Rubens Casara: Esse julgamento chama a atenção de todo o mundo. Ele pode ser interpretado como um teste para se saber o que restou da democracia no Brasil. Temos o confronto de duas narrativas muito distintas. Por um lado, aqueles que desejam a impossibilidade do ex-presidente Lula ser candidato, que torcem pela manutenção da sentença pelo TRF4. Por outro lado, aqueles que estão mais preocupados com as regras do jogo democrático ou que querem que o ex-presidente se candidate, torcem pela reforma dessa decisão. O problema é que, no Estado Democrático de Direito a “torcida” não deveria contar muito. Nesse modelo, a manutenção, a anulação ou a reforma da decisão deveria ser pautada pelo projeto constitucional, pelo respeito às garantias fundamentais e às regras probatórias. O desafio dos três desembargadores do TRF-4 será o de produzir uma decisão adequada ao projeto constitucional, que respeite as regras e princípios que se referem a temas como imparcialidade, competência, vedação das provas e cadeia de custódia probatória, bem como que se mostre adequada à dogmática penal. Li as principais peças do processo, por curiosidade acadêmica, e o desafio dos desembargadores é enorme. Diante de um patrimônio autoritário e de um patrimônio democrático, ambos à disposição para se construir a decisão judicial, a opção dos desembargadores do TRF-4 terá um efeito imenso na trama simbólico-imaginária que chamamos de realidade. Se pairar qualquer dúvida sobre a legitimidade de uma eventual condenação, todo o sistema de Justiça sofrerá um abalo inédito de credibilidade. Uma decisão que não elimine todas as dúvidas que as partes, os analistas e juristas que analisaram a sentença produziram fará com que desapareça para uma grande parcela da população, pelo menos para a parcela da população com preocupação democrática, a esperança de ainda viver em um ambiente minimamente democrático.
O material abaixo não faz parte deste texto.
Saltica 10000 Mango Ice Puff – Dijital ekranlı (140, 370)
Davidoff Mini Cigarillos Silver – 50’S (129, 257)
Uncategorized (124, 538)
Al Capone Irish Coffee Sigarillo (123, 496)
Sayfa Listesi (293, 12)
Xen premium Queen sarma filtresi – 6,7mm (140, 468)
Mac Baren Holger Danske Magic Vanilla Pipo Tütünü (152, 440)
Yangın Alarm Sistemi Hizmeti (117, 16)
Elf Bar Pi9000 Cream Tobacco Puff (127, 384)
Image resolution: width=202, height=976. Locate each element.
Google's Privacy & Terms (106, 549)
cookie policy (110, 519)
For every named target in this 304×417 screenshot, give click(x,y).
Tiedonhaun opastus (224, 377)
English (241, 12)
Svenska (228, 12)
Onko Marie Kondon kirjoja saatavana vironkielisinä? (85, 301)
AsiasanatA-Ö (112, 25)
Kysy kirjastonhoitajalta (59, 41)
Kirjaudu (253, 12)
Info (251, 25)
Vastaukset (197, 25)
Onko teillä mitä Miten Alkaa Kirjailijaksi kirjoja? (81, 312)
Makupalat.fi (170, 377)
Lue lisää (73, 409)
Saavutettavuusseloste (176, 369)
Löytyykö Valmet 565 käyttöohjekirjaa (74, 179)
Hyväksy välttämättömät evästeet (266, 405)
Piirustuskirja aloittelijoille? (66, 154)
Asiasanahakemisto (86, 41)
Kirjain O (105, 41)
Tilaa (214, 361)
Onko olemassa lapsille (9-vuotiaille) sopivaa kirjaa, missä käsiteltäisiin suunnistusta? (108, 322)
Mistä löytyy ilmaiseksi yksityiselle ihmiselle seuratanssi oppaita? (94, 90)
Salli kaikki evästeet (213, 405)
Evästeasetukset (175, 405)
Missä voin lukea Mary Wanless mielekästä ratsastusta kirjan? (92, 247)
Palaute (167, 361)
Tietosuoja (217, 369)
Uma eventual condenação que não esclareça e convença a população, em especial, aqueles que acreditam nos valores democráticos, de que as formas e garantias processuais foram respeitas e que o ex-presidente cometeu o crime a ele atribuído será vista como sinal do uso político do Poder Judiciário pelos detentores do poder político e do poder econômico, até porque, nas democracias, a dúvida deve sempre favorecer ao imputado.